Collected data:
---

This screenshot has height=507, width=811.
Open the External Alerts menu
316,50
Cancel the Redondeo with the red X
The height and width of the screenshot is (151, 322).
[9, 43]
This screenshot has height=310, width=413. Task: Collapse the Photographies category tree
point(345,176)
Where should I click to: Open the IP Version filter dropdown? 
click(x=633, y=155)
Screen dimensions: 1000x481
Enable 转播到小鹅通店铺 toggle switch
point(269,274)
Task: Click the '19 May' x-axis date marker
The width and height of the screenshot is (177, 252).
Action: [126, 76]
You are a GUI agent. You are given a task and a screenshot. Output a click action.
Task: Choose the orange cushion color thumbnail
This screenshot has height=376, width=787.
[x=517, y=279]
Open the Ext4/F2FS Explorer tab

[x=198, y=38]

---

After locating the line with "Task: Click the '19 May' x-axis date marker", please repeat it and every line after it exactly, through the end of the data above.

▶ _Answer to the exercise_
Task: Click the '19 May' x-axis date marker
The width and height of the screenshot is (177, 252).
Action: [126, 76]
You are a GUI agent. You are given a task and a screenshot. Output a click action.
Task: Choose the orange cushion color thumbnail
This screenshot has height=376, width=787.
[x=517, y=279]
Open the Ext4/F2FS Explorer tab

[x=198, y=38]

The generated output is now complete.